▸ **Your assignment**
Write the next part of the news article about Mayor de Blasio and the March rise in New York homicides, picking up after its final sentence.

[[ Passage provided open ]]

De Blasio fires blanks as homicide rate spikes in March, tourist takes bullet in Times Square
Mayor de Blasio boldly insisted Wednesday New Yorkers are unrattled after 34 of them failed to dodge a fatal bullet last month, after a 5-year-old Brooklyn girl was grazed by a gunshot Monday outside her home, and after a Times Square tourist who’d just taken in a Mets game was hit by a stray shot walking to his hotel.
“I do not believe New Yorkers are living in fear,” the mayor declared. “It’s just not who we are. I believe there are some real issues we have to address …. But New Yorkers don’t live in fear. They keep moving forward. I really believe that.”
That’s not how Marlene Alam, 67 and a Flatbush resident for six decades, sees it.
“That’s bulls—,” she said hours after the mayor’s assertion. “I got attacked on a train twice … I have a lot to tell de Blasio. Tell him to come to East 21st St. and Courtelyou Road around 11 (p.m.) People are walking around here with mental illnesses.
“They’re on goddam crack. They’re beating up senior citizens. It’s crazy.”
A 32-year-old stay-at-home mom with three girls — including the 5 year old grazed early Monday evening by a stray bullet outside their East New York home — dismissed the mayor’s bravado.
”I don’t have any interest in politicians because what they say is only for show,” she said of de Blasio’s remarks on New Yorkers’ lack of fear. “It seems like an empty statement. He’s not really saying anything,” she said.
”What his real plan. Is there an actual plan? Is there any plan at all?” she asked. ”I don’t really feel safe with shots going off in broad daylight,” she added. “You don’t know where they’re coming from, and you don’t know where the guns are coming from.”
Fatoumata Diallo, 32, echoed her Flatbush neighbor’s fears as the NYPD’s latest crime stats showed overall crime up last month by 2.4% compared to March 2020, a figure driven by a 36% jump in murders — 34 this year compared to 25 in March 2020.

[[ Passage provided closed ]]
[[ Records provided open ]]

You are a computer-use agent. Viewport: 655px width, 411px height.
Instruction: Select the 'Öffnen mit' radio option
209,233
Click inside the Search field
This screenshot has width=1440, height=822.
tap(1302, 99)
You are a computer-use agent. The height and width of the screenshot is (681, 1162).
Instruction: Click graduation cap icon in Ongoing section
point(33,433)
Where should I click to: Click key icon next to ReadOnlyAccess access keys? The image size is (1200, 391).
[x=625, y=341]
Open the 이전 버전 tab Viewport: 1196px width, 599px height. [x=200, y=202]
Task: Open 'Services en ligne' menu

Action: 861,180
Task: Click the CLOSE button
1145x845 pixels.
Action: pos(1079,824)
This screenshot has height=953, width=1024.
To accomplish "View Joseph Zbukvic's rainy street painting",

[[ Records provided closed ]]

▸ **Exercise response**
Citywide shooting incidents spiked 76.8% this March, with 99 reported in contrast with 56 in March 2020.
“You have to watch your back,” said Diallo, mother of a 16-year-old girl. “I feel more nervous, because anything can happen. People have guns, they get upset, they get intoxicated. You don’t know exactly what they’re doing.”
Diallo, a night shift nurse at a neighborhood hospital, calls for an Uber rather than walk home through the neighborhood.
“Sometimes, it scares me,” she said.
De Blasio’s comments came at press conference where a reporter asked why he wasn’t talking more about the two most recent examples of city gun violence — and not visiting affected communities to blare the message that violence won’t be tolerated.
“It clearly won’t be tolerated because for years now we have been changing the whole reality of how we address crime and violence,” the mayor shot back.
“We had a horrible disruption last year — the perfect storm of COVID, but the NYPD is out there doing great work, more gun arrests than we’ve had in a quarter century. So of course we condemn all violence, but the best way to address violence is by getting guns off the streets, which the NYPD is doing by working with communities more closely,” he added.
Osa Aghedl, 29, from the Bronx said he agreed with the mayor about not living in fear — but only because gun violence has become so commonplace that he’s accustomed to it.
“It’s a norm, it’s an everyday norm. How you gonna be afraid of something that you used to?” he said. “Anything can cause death, stray bullet, a random heart attack, car accident. You gonna stop do what you’re supposed to be doing because of a stray bullet? There’s a million and one ways to die, people choose what they supposed to do because of a man-made situation? I’m not gonna let a gun fear my life.”